Other programs have been developed to aid student–athletes in managing these changing times, too. In 2020, WVU launched the 5th Quarter Program to assist student–athletes in areas including character and leadership development and social responsibility. As part of the program, WVU football is teaming with brand marketing expert and author Jeremy Darlow to develop student–athletes’ skills in growing their personal brands.

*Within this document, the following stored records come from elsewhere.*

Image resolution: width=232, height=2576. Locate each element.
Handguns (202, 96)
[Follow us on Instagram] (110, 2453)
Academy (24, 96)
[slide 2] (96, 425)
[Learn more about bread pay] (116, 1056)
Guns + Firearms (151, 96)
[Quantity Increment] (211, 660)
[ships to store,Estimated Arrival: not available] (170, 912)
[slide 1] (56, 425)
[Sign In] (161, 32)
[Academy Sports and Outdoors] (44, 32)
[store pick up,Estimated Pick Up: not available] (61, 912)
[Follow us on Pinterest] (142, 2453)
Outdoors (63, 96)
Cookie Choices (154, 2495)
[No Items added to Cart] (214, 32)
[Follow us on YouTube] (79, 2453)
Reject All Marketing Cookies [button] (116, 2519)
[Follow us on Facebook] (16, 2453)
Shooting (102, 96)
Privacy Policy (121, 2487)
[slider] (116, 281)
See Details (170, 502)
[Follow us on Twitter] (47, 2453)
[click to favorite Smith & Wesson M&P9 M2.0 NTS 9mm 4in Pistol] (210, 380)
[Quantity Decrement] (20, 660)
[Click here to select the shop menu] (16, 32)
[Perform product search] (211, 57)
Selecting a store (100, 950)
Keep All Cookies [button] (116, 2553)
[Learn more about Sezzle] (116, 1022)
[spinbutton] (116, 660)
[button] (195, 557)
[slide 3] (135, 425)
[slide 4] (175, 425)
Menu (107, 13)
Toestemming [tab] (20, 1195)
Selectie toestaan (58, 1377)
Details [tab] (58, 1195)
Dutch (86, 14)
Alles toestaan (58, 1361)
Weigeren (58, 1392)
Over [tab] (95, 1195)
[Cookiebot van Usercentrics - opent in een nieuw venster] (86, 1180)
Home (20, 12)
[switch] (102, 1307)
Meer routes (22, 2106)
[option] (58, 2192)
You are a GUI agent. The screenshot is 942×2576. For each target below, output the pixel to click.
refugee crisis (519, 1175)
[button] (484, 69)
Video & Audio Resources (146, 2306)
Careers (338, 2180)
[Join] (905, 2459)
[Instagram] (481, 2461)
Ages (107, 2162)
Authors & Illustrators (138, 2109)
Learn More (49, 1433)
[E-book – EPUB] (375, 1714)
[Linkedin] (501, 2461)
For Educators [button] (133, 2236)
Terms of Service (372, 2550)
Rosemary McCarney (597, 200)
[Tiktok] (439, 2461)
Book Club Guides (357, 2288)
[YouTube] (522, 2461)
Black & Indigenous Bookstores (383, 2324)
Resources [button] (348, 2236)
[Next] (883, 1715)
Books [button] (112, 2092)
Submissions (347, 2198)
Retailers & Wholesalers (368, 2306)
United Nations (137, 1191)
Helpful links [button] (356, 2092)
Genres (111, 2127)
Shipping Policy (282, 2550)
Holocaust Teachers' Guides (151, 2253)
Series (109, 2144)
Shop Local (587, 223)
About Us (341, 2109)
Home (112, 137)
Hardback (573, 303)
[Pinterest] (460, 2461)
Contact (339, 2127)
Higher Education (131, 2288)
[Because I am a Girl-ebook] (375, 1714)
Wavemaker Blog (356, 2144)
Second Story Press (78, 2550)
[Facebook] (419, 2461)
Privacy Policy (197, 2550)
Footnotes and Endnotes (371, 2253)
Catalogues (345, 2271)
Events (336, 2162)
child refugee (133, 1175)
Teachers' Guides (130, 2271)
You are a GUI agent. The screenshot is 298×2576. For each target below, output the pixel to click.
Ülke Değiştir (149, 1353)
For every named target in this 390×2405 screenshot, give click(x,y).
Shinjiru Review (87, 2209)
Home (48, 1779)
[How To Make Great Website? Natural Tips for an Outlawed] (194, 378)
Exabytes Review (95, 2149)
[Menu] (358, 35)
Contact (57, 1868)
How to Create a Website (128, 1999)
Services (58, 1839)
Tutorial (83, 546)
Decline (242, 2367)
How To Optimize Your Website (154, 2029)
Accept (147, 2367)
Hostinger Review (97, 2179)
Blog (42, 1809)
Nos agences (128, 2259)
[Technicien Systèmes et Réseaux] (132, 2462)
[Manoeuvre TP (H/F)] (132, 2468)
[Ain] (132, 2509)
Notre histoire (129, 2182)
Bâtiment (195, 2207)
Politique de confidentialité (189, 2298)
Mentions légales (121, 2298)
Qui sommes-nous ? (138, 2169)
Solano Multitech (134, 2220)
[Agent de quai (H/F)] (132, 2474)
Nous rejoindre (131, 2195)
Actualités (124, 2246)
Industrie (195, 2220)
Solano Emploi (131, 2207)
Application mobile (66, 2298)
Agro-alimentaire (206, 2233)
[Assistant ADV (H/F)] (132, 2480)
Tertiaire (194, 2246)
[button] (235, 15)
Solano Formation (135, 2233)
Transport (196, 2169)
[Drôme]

These aggressive and innovative actions by those invested in WVU athletics will help WVU continue to produce national-caliber athletic teams. WVU’s history of competing with larger-market programs bodes well for the future. “When it comes to return on investment, WVU is the greatest story in college sports,” says Caridi. “They are in the Top 20 all-time in football and basketball history, and they are doing it in a state of 1.8 million people. That is an incredible accomplishment.”
The one thing that is certain is that more change is coming. Several states now allow coaches and athletic administration officials to assist in NIL deals, and state NIL laws largely supersede NCAA policy. No one really knows for sure where the college sports road is headed—sports fans better buckle their seat belts and hang on for the ride.